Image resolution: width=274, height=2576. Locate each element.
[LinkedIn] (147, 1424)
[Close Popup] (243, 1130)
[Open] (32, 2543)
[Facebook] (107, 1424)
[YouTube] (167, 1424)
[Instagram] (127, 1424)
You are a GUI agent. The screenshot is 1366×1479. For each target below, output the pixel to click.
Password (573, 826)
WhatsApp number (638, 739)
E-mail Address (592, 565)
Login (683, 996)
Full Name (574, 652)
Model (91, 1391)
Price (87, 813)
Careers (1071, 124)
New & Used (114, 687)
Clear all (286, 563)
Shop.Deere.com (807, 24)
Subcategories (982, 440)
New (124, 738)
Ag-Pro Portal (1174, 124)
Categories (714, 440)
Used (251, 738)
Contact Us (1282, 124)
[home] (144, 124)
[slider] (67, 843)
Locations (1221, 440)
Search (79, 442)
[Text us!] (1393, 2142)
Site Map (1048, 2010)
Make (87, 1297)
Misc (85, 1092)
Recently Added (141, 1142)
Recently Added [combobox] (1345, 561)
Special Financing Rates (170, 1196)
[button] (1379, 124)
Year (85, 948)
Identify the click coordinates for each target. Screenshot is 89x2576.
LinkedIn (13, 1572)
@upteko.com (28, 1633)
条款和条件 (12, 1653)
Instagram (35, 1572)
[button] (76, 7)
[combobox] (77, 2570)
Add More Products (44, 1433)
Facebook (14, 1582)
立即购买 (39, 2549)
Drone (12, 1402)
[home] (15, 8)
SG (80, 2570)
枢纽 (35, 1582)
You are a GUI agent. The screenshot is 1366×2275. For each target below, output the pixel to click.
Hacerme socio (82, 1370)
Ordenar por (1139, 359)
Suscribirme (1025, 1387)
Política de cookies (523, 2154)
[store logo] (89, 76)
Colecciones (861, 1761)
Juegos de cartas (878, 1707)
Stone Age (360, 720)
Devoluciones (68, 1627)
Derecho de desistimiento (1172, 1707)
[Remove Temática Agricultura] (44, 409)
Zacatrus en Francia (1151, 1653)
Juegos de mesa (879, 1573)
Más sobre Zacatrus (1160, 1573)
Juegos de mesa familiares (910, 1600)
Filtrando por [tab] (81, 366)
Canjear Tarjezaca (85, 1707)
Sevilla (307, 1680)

• _Exercise objective_: All lines from the one with "Juegos de cartas (878, 1707)" to the end of the material above should be copied exactly, both ends included, and nothing else.

• _Result of the exercise_:
Juegos de cartas (878, 1707)
Stone Age (360, 720)
Devoluciones (68, 1627)
Derecho de desistimiento (1172, 1707)
[Remove Temática Agricultura] (44, 409)
Zacatrus en Francia (1151, 1653)
Juegos de mesa (879, 1573)
Más sobre Zacatrus (1160, 1573)
Juegos de mesa familiares (910, 1600)
Filtrando por [tab] (81, 366)
Canjear Tarjezaca (85, 1707)
Sevilla (307, 1680)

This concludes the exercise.